"I Must Read, Read, and Read. It is my Vocation." - Thomas Merton
This is where I chronicle my reading life. I also blog about writing at Lacey's Late-night Editing.
People have been thrusting this book my way ever since it was first published, since I was at the time engaged to my own "one and only Ivan" (a man named Ivan, not a gorilla). I finally got around to reading it as part of my Year in Reading Suggestions November theme to read an award winner (it won the Newbury).
It took a little while to get going for me. Although I liked Ivan's straightforward, warm, and simple "gorilla" voice, I wanted more than simple observations of what life was like for a lone gorilla caged in a shopping mall.

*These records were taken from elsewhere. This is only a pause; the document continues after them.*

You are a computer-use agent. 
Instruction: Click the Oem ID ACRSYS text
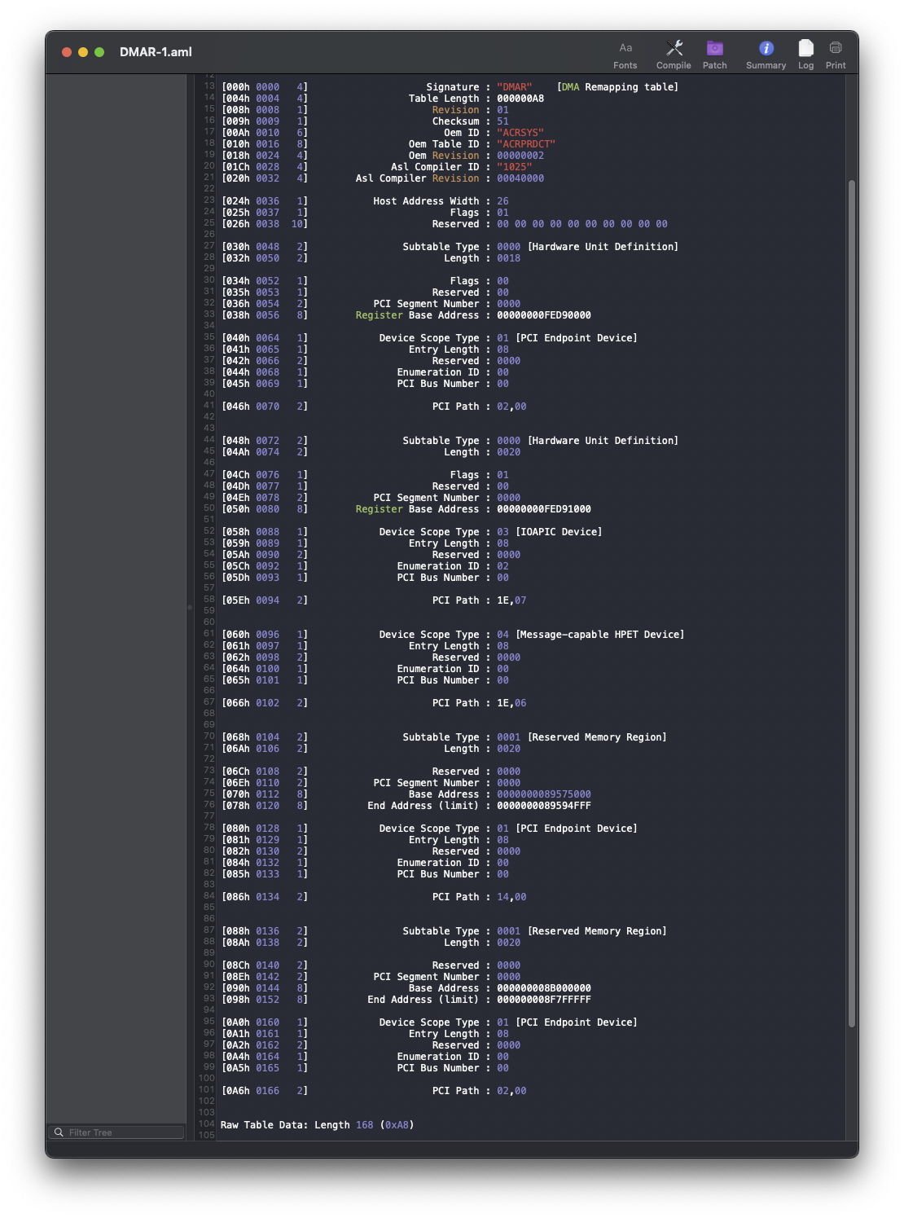coord(523,132)
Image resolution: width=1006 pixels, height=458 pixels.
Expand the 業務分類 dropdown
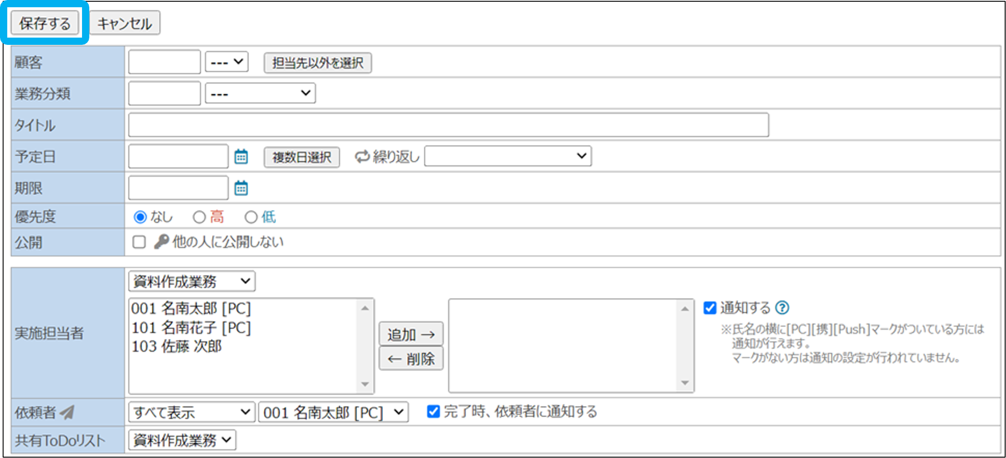[x=260, y=93]
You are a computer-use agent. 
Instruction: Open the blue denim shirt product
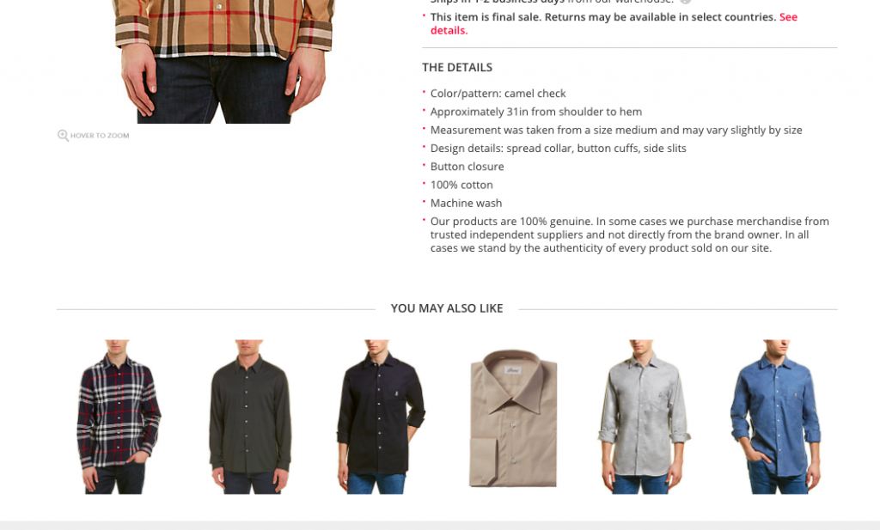pyautogui.click(x=776, y=417)

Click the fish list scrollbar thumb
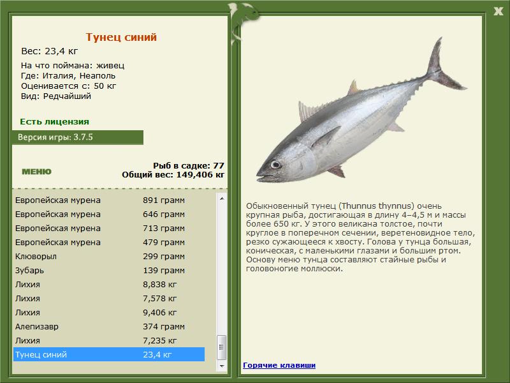pos(222,347)
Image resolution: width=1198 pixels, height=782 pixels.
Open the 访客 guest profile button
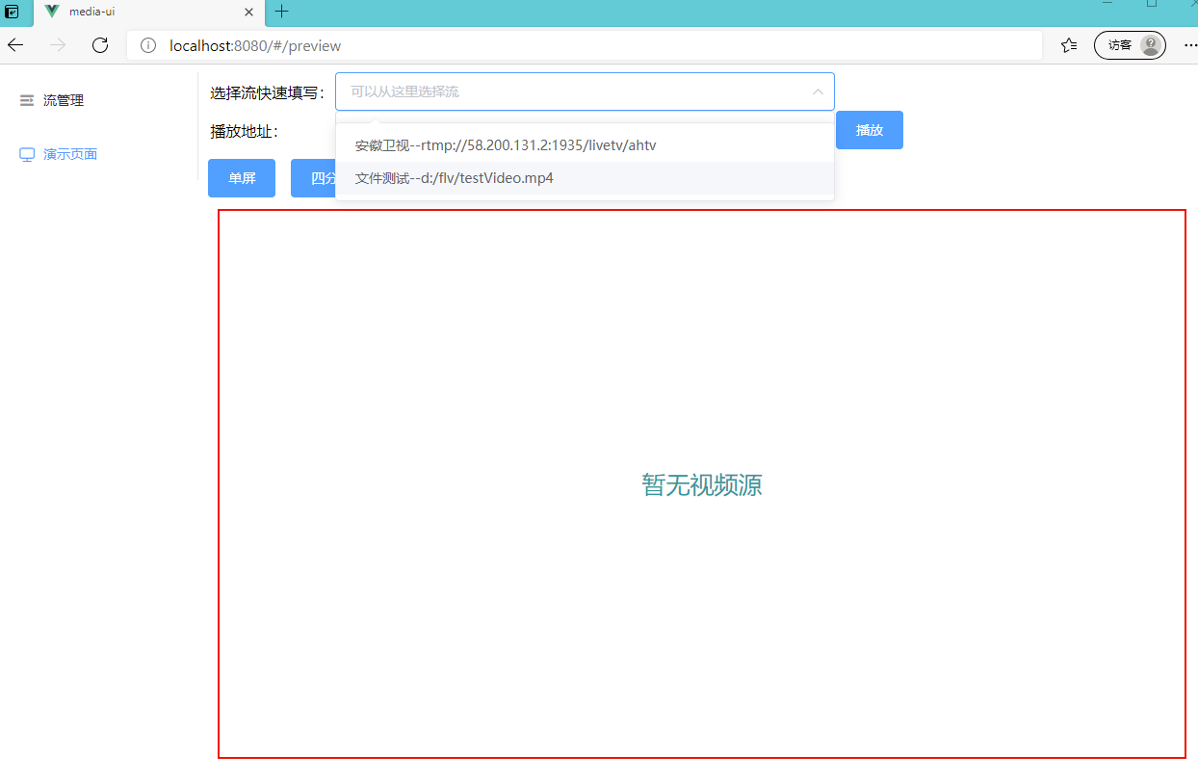tap(1129, 45)
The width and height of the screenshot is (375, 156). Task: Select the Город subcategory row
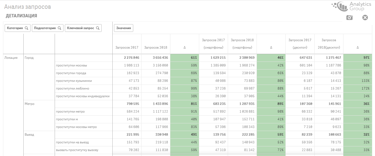click(x=29, y=58)
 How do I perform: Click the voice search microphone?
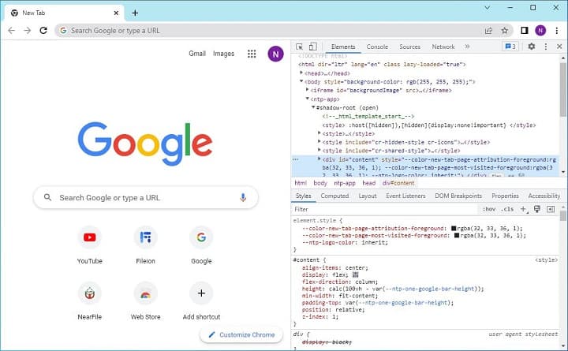click(x=243, y=198)
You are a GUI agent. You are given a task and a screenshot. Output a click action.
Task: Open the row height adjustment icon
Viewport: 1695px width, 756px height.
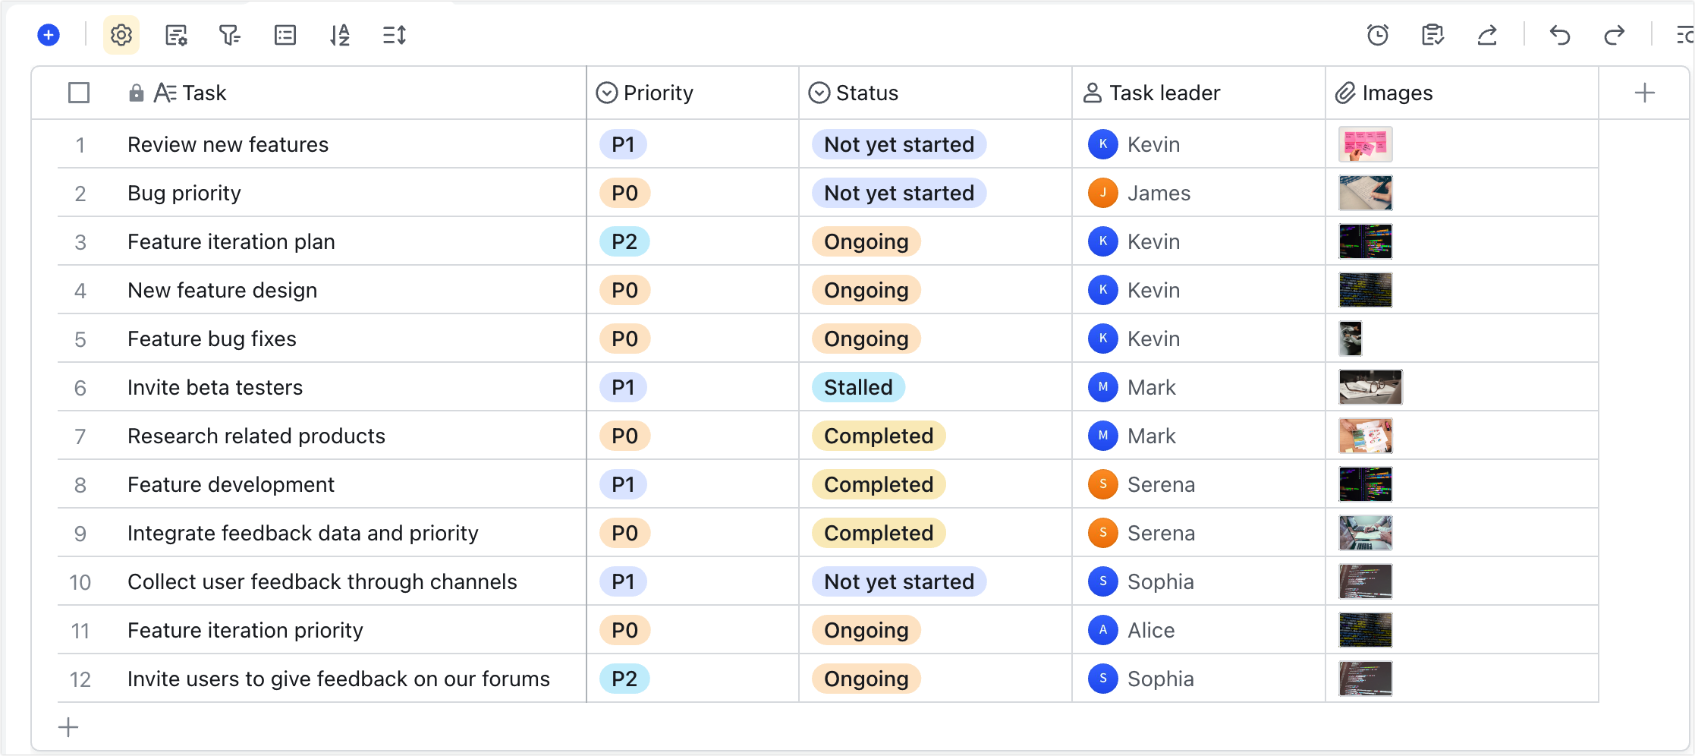click(x=395, y=35)
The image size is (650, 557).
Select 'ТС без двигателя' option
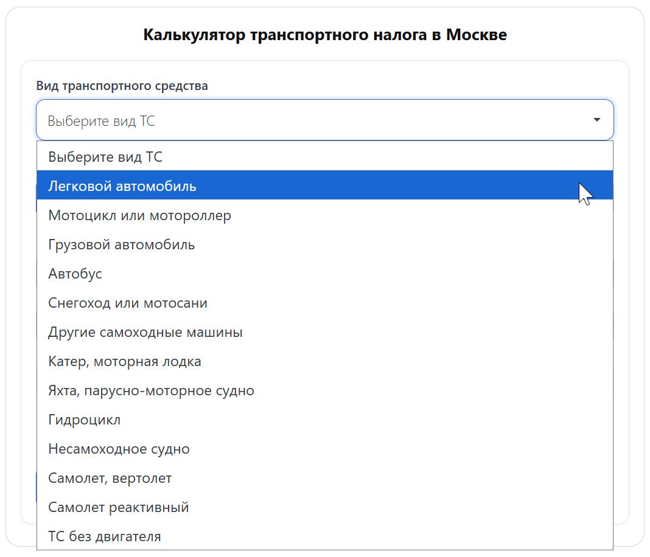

Still, Ivan's huge heart begins to come through when he makes a promise to his dying friend that he will look after the baby elephant who has just arrived in a last-ditch effort to save the flailing mall from bankruptcy. His efforts require all his smarts, his heart, and his art as he tries to communicate with humans about the baby elephant Ruby's need to live her life in a better place.
Although the book is short, the characterizations are surprisingly complex. Mac, the owner of the Big Top Mall, becomes abusive in his desperation, but not until after we've seen the way he lovingly raised Ivan at home until he was too big to keep living "like a human." Ivan and Ruby long for a more complete life, yet find themselves terrified to leave what has become familiar when the opportunity arrives.
A book told from the point of view of an animal requires some suspension of disbelief, but apes are so intelligent that it was not difficult to really believe in Ivan's interpretation of events, nor in his ability to truly understand them. I knew this book was creeping into four-star territory when I found myself tearing up several times near the end. I liked the illustrations, but wish there had been more of Ivan's paintings. Still, this is a book that his truly earned its place among celebrated Newbury award winners.